(Saved entries)
BEGIN

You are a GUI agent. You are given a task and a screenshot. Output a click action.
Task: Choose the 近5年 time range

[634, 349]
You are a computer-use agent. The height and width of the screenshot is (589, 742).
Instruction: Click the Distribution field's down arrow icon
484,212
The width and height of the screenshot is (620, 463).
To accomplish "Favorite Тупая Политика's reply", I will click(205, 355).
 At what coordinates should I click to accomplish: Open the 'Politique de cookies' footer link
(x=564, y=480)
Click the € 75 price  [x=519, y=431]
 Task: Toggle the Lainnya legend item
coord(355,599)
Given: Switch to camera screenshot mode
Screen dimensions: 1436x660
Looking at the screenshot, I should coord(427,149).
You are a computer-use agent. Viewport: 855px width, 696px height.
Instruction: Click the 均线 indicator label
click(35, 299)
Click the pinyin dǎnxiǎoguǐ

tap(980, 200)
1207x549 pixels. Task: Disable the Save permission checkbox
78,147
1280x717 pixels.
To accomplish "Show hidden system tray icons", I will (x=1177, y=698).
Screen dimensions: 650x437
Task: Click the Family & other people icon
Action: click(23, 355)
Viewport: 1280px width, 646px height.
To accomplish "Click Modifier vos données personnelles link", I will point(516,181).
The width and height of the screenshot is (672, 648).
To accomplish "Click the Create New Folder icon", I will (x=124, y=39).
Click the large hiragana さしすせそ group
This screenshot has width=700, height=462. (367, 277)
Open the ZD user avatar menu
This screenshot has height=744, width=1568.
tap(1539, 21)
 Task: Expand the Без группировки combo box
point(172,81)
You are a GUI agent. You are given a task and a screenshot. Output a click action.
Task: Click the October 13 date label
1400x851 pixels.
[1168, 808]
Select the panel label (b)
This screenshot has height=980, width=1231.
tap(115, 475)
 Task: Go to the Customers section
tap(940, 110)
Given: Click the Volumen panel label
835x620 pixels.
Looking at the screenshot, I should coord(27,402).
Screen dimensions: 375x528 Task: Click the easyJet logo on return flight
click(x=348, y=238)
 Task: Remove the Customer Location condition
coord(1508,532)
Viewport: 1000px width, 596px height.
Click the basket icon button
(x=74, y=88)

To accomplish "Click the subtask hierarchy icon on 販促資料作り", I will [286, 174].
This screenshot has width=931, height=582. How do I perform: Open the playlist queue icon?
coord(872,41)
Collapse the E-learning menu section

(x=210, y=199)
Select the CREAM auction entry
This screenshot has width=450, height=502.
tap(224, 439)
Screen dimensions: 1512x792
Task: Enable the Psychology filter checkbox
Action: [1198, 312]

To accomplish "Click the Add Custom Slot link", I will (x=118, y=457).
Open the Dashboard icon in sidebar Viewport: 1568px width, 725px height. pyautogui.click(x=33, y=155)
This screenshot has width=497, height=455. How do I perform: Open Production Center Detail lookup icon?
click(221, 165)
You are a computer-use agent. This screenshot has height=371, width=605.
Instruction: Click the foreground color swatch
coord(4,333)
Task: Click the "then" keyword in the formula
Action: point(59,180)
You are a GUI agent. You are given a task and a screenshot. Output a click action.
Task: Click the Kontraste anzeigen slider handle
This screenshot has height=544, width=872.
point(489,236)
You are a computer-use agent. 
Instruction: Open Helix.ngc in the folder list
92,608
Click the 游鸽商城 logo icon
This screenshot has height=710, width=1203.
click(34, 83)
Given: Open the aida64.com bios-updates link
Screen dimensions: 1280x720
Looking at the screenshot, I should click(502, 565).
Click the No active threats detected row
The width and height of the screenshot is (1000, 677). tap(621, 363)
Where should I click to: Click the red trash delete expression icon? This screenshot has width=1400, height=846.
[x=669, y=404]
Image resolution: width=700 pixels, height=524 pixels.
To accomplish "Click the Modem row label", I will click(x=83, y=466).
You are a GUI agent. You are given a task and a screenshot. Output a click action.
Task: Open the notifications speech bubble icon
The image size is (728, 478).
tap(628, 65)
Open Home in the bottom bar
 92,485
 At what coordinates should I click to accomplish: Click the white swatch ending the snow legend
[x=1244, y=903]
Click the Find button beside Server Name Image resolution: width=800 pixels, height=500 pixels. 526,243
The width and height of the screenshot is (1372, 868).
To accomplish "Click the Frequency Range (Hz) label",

END

Return all of the data above verbatim.

You are a GUI agent. You are given a task and a screenshot. Output a click action.
Task: Choose the 近5年 time range

[634, 349]
You are a computer-use agent. The height and width of the screenshot is (589, 742).
Instruction: Click the Distribution field's down arrow icon
484,212
The width and height of the screenshot is (620, 463).
To accomplish "Favorite Тупая Политика's reply", I will click(205, 355).
 At what coordinates should I click to accomplish: Open the 'Politique de cookies' footer link
(x=564, y=480)
Click the € 75 price  [x=519, y=431]
 Task: Toggle the Lainnya legend item
coord(355,599)
Given: Switch to camera screenshot mode
Screen dimensions: 1436x660
Looking at the screenshot, I should coord(427,149).
You are a computer-use agent. Viewport: 855px width, 696px height.
Instruction: Click the 均线 indicator label
click(35, 299)
Click the pinyin dǎnxiǎoguǐ

tap(980, 200)
1207x549 pixels. Task: Disable the Save permission checkbox
78,147
1280x717 pixels.
To accomplish "Show hidden system tray icons", I will (x=1177, y=698).
Screen dimensions: 650x437
Task: Click the Family & other people icon
Action: click(23, 355)
Viewport: 1280px width, 646px height.
To accomplish "Click Modifier vos données personnelles link", I will point(516,181).
The width and height of the screenshot is (672, 648).
To accomplish "Click the Create New Folder icon", I will (x=124, y=39).
Click the large hiragana さしすせそ group
This screenshot has width=700, height=462. (367, 277)
Open the ZD user avatar menu
This screenshot has height=744, width=1568.
tap(1539, 21)
 Task: Expand the Без группировки combo box
point(172,81)
You are a GUI agent. You are given a task and a screenshot. Output a click action.
Task: Click the October 13 date label
1400x851 pixels.
[1168, 808]
Select the panel label (b)
This screenshot has height=980, width=1231.
tap(115, 475)
 Task: Go to the Customers section
tap(940, 110)
Given: Click the Volumen panel label
835x620 pixels.
Looking at the screenshot, I should coord(27,402).
Screen dimensions: 375x528 Task: Click the easyJet logo on return flight
click(x=348, y=238)
 Task: Remove the Customer Location condition
coord(1508,532)
Viewport: 1000px width, 596px height.
Click the basket icon button
(x=74, y=88)

To accomplish "Click the subtask hierarchy icon on 販促資料作り", I will [286, 174].
This screenshot has width=931, height=582. How do I perform: Open the playlist queue icon?
coord(872,41)
Collapse the E-learning menu section

(x=210, y=199)
Select the CREAM auction entry
This screenshot has width=450, height=502.
tap(224, 439)
Screen dimensions: 1512x792
Task: Enable the Psychology filter checkbox
Action: [1198, 312]

To accomplish "Click the Add Custom Slot link", I will (x=118, y=457).
Open the Dashboard icon in sidebar Viewport: 1568px width, 725px height. pyautogui.click(x=33, y=155)
This screenshot has width=497, height=455. How do I perform: Open Production Center Detail lookup icon?
click(221, 165)
You are a computer-use agent. This screenshot has height=371, width=605.
Instruction: Click the foreground color swatch
coord(4,333)
Task: Click the "then" keyword in the formula
Action: point(59,180)
You are a GUI agent. You are given a task and a screenshot. Output a click action.
Task: Click the Kontraste anzeigen slider handle
This screenshot has height=544, width=872.
point(489,236)
You are a computer-use agent. 
Instruction: Open Helix.ngc in the folder list
92,608
Click the 游鸽商城 logo icon
This screenshot has height=710, width=1203.
click(34, 83)
Given: Open the aida64.com bios-updates link
Screen dimensions: 1280x720
Looking at the screenshot, I should click(502, 565).
Click the No active threats detected row
The width and height of the screenshot is (1000, 677). tap(621, 363)
Where should I click to: Click the red trash delete expression icon? This screenshot has width=1400, height=846.
[x=669, y=404]
Image resolution: width=700 pixels, height=524 pixels.
To accomplish "Click the Modem row label", I will click(x=83, y=466).
You are a GUI agent. You are given a task and a screenshot. Output a click action.
Task: Open the notifications speech bubble icon
The image size is (728, 478).
tap(628, 65)
Open Home in the bottom bar
 92,485
 At what coordinates should I click to accomplish: Click the white swatch ending the snow legend
[x=1244, y=903]
Click the Find button beside Server Name Image resolution: width=800 pixels, height=500 pixels. 526,243
The width and height of the screenshot is (1372, 868).
To accomplish "Click the Frequency Range (Hz) label",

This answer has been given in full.